A Fórmula 1 está prestes a viver uma alteração técnica que pode abalar o domínio absoluto da Mercedes nesta temporada. A partir de hoje, entra em vigor um novo método de medição da taxa de compressão dos motores, uma mudança que a FIA implementou para fechar uma alegada brecha regulamentar que poderá ter beneficiado a equipa alemã, vencedora dos cinco Grandes Prémios já disputados em 2026.
Até ao momento, a Mercedes tem protagonizado um arranque de época verdadeiramente esmagador. Kimi Antonelli conquistou quatro vitórias consecutivas, liderando o campeonato com uma vantagem impressionante de 43 pontos sobre o seu colega de equipa, George Russell, que venceu a prova inaugural na Austrália. No Mundial de Construtores, a equipa de Brackley dispõe de uma margem confortável de 72 pontos sobre a Ferrari, enquanto a McLaren, detentora do título nas últimas duas temporadas, já se encontra a 113 pontos da liderança.
A dúvida que agora paira sobre o paddock é o impacto real que esta nova medição da taxa de compressão poderá ter no desempenho da Mercedes. O limite máximo legal está fixado em 16:1 para 2026, mas durante a pré-época surgiram rumores de que a Mercedes teria desenvolvido uma solução técnica capaz de operar com uma taxa efetiva próxima dos 18:1 em condições reais de utilização, mantendo o motor dentro do limite apenas nos testes a frio realizados à temperatura ambiente.
Com queixas dos restantes fabricantes e diante da possibilidade de uma vantagem injusta, a FIA decidiu alterar o método de controlo. Em vez de medir a taxa de compressão apenas com o motor frio, o novo procedimento passa a exigir a medição também com o motor a cerca de 130 graus Celsius, simulando assim as condições reais de funcionamento em pista. Até agora, o controlo era feito exclusivamente em ambiente de boxes, permitindo que materiais e geometrias específicas fossem explorados para alterar o comportamento do motor em alta temperatura e carga.
Esta alteração, inicialmente prevista para agosto, foi antecipada para 1 de junho, estando já em vigor no Grande Prémio do Mónaco.
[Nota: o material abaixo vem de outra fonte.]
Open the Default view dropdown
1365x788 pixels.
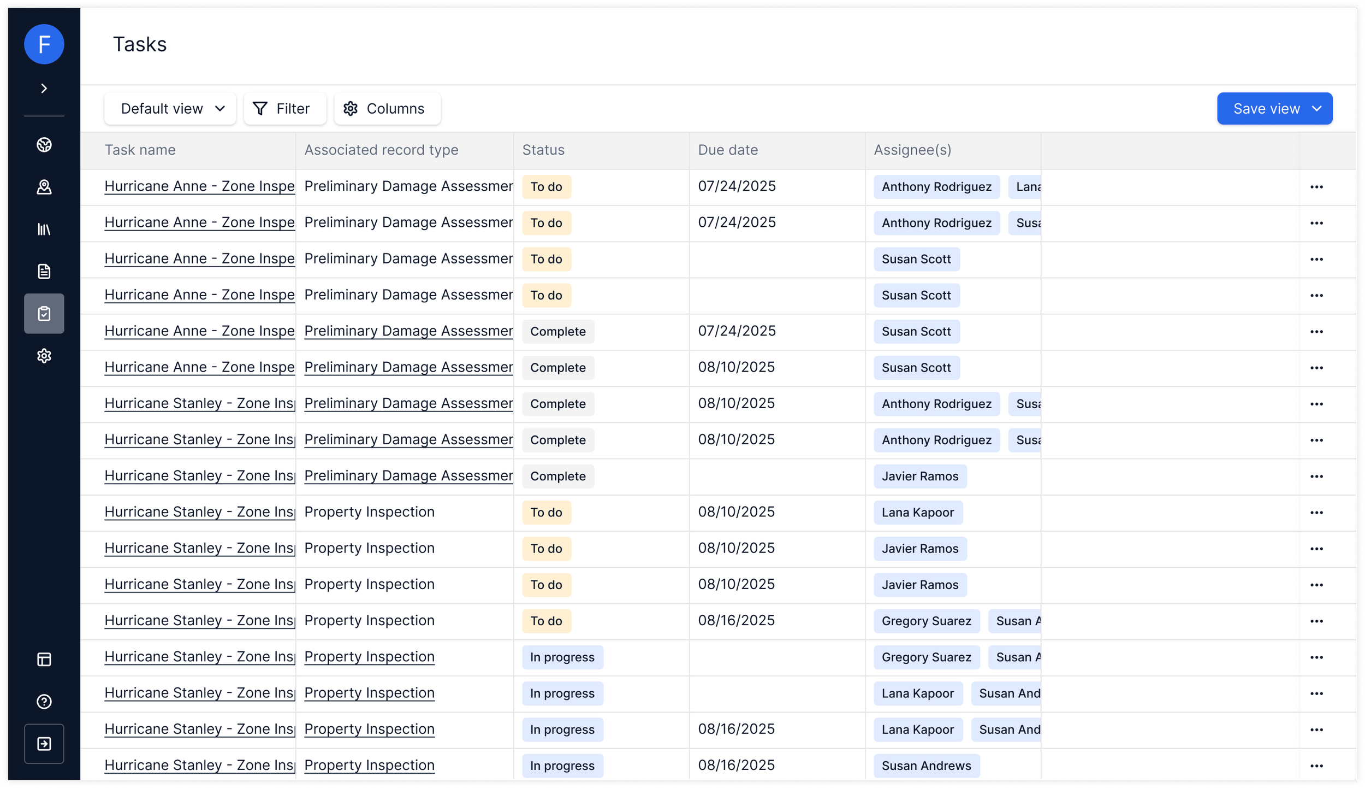pos(170,109)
Do ponto de vista técnico, a grande interrogação reside na necessidade da Mercedes adaptar a calibração ou o desenho interno do motor para cumprir o novo método de medição. Caso tal implique uma perda de potência ou eficiência térmica, a vantagem que a equipa de Brackley exibiu nas primeiras corridas poderá sofrer um revés.
Ainda assim, mesmo que a Mercedes veja o seu desempenho reduzido em alguns décimos por volta, a conjugação de um chassis competitivo, uma operação consistente e a confortável almofada de pontos já acumulada coloca a equipa numa posição sólida para continuar a lutar pela vitória nas próximas provas. O desfecho desta alteração técnica promete ser um dos grandes temas da temporada, com todos os olhos postos na capacidade da Mercedes em adaptar-se a estas novas regras e manter o domínio que tem demonstrado até agora.